One Codex Project at a Time: How GitHub Becomes a Keyboard Factory Full of Raccoons
One Codex Project at a Time: How GitHub Becomes a Keyboard Factory Full of Raccoons
AI can move fast. GitHub can track changes. But if six Codex projects start editing the same repo at the same time, congratulations: you have invented a software traffic jam with better vocabulary.
There is a point in every AI workflow where confidence becomes danger.
At first, it feels powerful. You have Codex open. GitHub is behaving. The repo is clean. The branch has a sensible name. The files are lined up like obedient little soldiers waiting for orders.
Then you think the sentence that has ruined many good afternoons:
That is how the trouble begins.
Not with a crash. Not with a warning siren. Not with GitHub leaning out of the monitor and saying, “Sir, this is a Wendy’s.” It starts quietly. One Codex session is fixing metadata. Another is adjusting the UI. A third is helping with README updates. Somewhere else, another project is changing a script that the first project assumed was still untouched.
On paper, this sounds efficient.
In reality, it is four people trying to remodel the same bathroom while one of them is still using it.
The Problem Is Not Codex. The Problem Is Too Many Steering Wheels.

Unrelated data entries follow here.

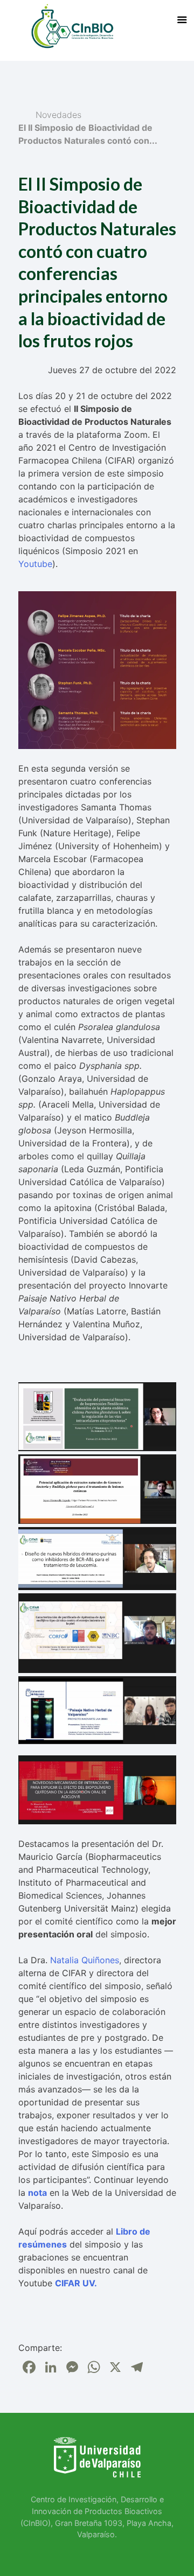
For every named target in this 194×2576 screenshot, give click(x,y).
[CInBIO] (72, 26)
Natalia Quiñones (84, 1960)
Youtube (35, 563)
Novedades (58, 114)
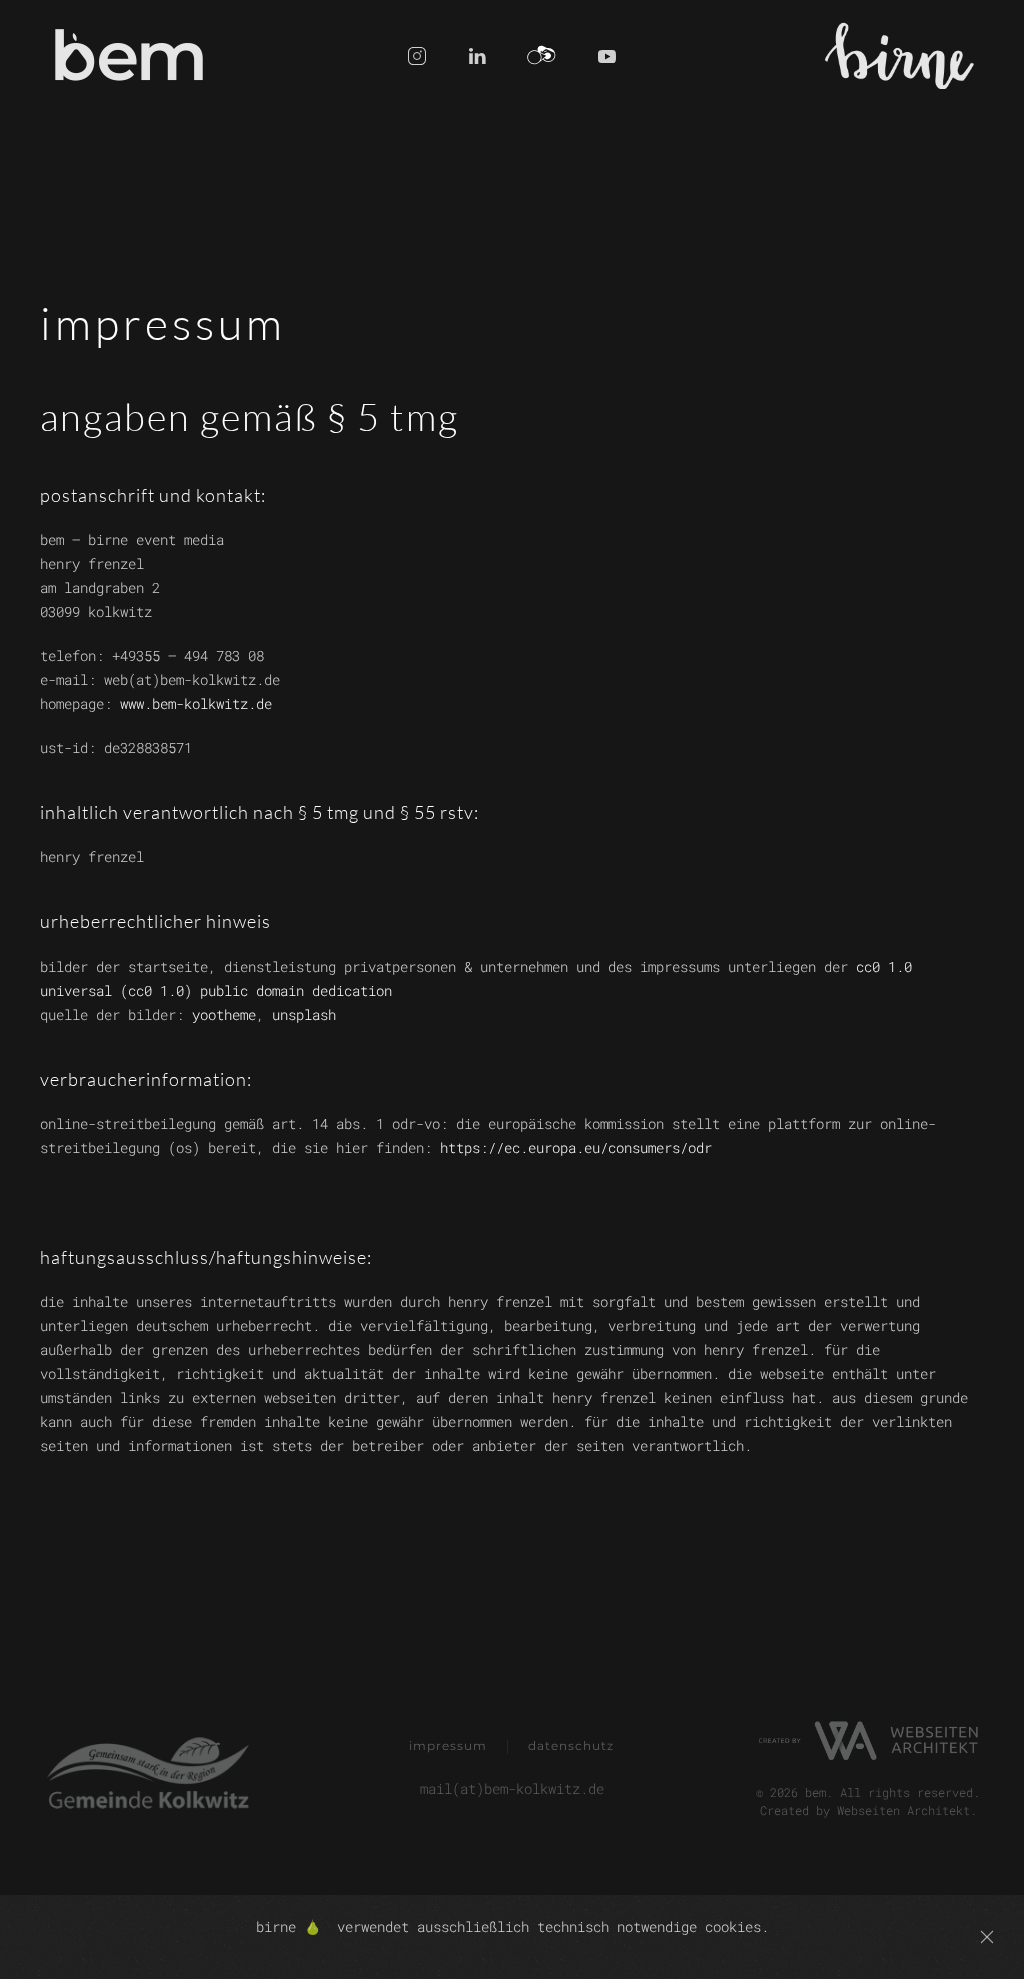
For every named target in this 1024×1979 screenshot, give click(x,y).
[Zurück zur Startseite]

Codex is useful because it can focus. Give it a project, a repo, a branch, and a clear goal, and it can move fast. It can inspect files, suggest changes, write code, fix bugs, and package the work into something that actually feels like progress.
But when multiple Codex projects are touching the same GitHub repo at the same time, the workflow stops being a smart factory and turns into a county fair demolition derby.
Each project thinks it understands the current state of the repo.
That is the trap.
Project A thinks app.js looks one way.
Project B changes app.js.
Project C reads an older version and suggests a fix that quietly undoes Project B.
Project D says, “Good news, I cleaned up the README,” while also accidentally documenting a feature that no longer works because Project C just rewired it with the confidence of a raccoon holding a soldering iron.
Nobody is evil here. Nobody is even wrong on purpose.
The problem is context drift.
Each project is working from a slightly different version of reality. And once reality has multiple versions, GitHub stops being a source of truth and becomes a witness protection program for missing changes.
GitHub Is Good at Tracking Changes. It Is Not a Babysitter.
Git is powerful. GitHub is useful. Branches are helpful. Commits are necessary.
But GitHub will not magically protect you from workflow chaos.
It will tell you what changed. It will show conflicts. It will let you compare branches. It will preserve history. It will do many responsible adult things.
What it will not do is gently place a hand on your shoulder and say, “Jason, perhaps running six AI-assisted edits against the same repo before lunch is how we summon the branch goblin.”
GitHub tracks the mess. It does not prevent the mess.
That part is still on us.
The sane rule
- One Codex project at a time.
- One repo reality at a time.
- One clean branch goal.
- One commit checkpoint before the next task begins.
- One raccoon contained safely in the corner.
This is why “one Codex project at a time” matters. It is not a limitation. It is traffic control. It keeps one clear driver behind the wheel. One task. One branch. One direction. One set of files being touched with intention.
That may sound slower.
It usually is not.
Because the time you “save” by running multiple overlapping projects often gets spent later untangling why the UI broke, why the tests changed, why the README lies, and why Git says there are 47 modified files when you only remember editing three.
That is not productivity.
That is a haunted filing cabinet.
The Real Cost: Losing the Source of Truth
The most dangerous part of running too many projects at once is not a merge conflict. Merge conflicts are annoying, but at least they announce themselves. They stand in the doorway wearing a name tag.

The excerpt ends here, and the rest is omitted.